How To Test a Relay?
It is clear from the above explanation that relays are extremely important electronic devices, which enable low-powered devices such as microcontrollers to control high-powered devices. As relays are mechanical devices, they can become faulty over time and it is essential to check whether a relay is working properly or not. If it is not working, then we have to immediately replace it with a new one.
But how to test a relay? There are different ways to check if a relay is working as expected or not. We will see a couple of methods to test a relay and importantly, we will learn how to test a relay with a multimeter.
How to Test a Relay with DC Power Supply?
In the first method, we will simply energize and de-energize the coil of the relay and see if the armature is switching between the two terminals.
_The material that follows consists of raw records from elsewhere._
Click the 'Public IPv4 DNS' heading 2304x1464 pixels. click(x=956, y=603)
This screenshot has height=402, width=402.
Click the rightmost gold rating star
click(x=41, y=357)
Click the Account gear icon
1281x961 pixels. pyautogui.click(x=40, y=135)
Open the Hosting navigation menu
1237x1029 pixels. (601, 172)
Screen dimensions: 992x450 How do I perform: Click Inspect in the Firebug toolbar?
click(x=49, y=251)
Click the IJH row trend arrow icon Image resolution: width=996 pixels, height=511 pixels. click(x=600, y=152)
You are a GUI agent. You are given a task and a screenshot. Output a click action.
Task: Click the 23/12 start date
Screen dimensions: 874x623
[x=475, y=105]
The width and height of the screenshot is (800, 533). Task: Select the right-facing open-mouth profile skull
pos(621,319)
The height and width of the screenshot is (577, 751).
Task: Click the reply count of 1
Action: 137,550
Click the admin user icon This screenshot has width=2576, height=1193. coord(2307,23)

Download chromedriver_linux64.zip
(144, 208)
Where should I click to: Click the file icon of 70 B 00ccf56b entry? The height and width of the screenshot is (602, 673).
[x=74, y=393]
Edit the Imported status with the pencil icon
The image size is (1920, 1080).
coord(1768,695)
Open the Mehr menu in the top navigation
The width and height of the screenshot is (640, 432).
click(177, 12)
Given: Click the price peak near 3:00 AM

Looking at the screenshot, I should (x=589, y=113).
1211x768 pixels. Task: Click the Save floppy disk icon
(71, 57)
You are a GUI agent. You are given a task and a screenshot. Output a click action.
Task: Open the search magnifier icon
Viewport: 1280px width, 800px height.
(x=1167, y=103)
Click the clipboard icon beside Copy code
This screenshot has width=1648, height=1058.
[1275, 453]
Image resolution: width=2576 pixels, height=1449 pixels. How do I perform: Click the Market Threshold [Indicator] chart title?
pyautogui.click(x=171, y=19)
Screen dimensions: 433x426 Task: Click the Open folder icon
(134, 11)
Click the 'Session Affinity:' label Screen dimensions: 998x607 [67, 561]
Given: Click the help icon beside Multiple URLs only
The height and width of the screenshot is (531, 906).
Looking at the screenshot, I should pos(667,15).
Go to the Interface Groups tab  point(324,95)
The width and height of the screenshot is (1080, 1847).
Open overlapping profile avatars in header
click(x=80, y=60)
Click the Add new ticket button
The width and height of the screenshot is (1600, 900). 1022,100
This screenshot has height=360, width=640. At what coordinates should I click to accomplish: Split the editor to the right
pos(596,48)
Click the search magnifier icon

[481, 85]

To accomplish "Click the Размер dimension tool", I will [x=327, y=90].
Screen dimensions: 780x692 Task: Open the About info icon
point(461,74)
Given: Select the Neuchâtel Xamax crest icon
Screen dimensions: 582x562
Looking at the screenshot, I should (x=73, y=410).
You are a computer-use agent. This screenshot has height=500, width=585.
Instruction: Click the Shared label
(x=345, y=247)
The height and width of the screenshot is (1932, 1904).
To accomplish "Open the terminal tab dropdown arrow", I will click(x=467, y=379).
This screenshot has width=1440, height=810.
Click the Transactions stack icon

Assuming a 12V relay, connect the coil terminals to a 12V DC Power Supply or a battery with a switch.
If we close the switch, it completes the circuit and activates the coil. This should make the armature switch to Normally Open contact. If we open the switch, then the armature should go back to the Normally Closed contact.
This is a simple method for testing relays, especially automotive relays as you readily have access to a 12V battery.
How to Test a Relay with a Circuit?
For the next method, we will build a small circuit using simple components and test if the relay is working or not. This method is useful for relays used in circuits and PCBs but we can also test automotive relays as well.
Here is the circuit to test the relay.
Once again assuming a 12V relay, if we supply 5V to the base of the transistor, it turns on and activates the coil. If the relay is working properly, the armature contacts switches position and light up the LED.
How to Test a Relay with a Multimeter?
Finally, we will see how to test a relay with a multimeter. This is one of the easiest ways to test a relay. Take out the relay from the circuit or from the car. Put the multimeter in Resistance Measurement mode (Ohmmeter). If you have a manual ranging multimeter, put the range meter in minimum range (200Ω or similar value).
Take the leads of the multimeter and connect them across the coil terminals of the relay. For a normal coil, the multimeter should read anywhere between 40Ω to 120Ω. If the coil is damaged i.e., it is open, the meter shows out of range and you have to replace the relay.
Another test we can do with the multimeter is the continuity between the three high-power contacts of the relay. When the relay is in a de-energized state, the COM terminal must be connected to Normally Closed (NC) terminal. But as soon as we energize the relay, the COM terminal switches and makes contact with the Normally Open terminal.
So, to test this, put the multimeter in continuity mode and while the relay is not activated, connect the leads of the multimeter between the COM and NC terminals. The multimeter should start the buzzer if the relay contacts are okay.
Now, energize the relay and test for continuity between COM and NO terminals. If the buzzer is activated in both cases, then the relay is well and good. But if any test fails, then it might be a faulty relay.
A beginner’s guide on relays, what’s inside a relay, how a relay works, and also where relays are useful. Like any mechanical device, relays are also susceptible to damage. We can easily test a relay using several techniques and determine whether a relay is functioning or not. We also learned how to test a relay with a multimeter.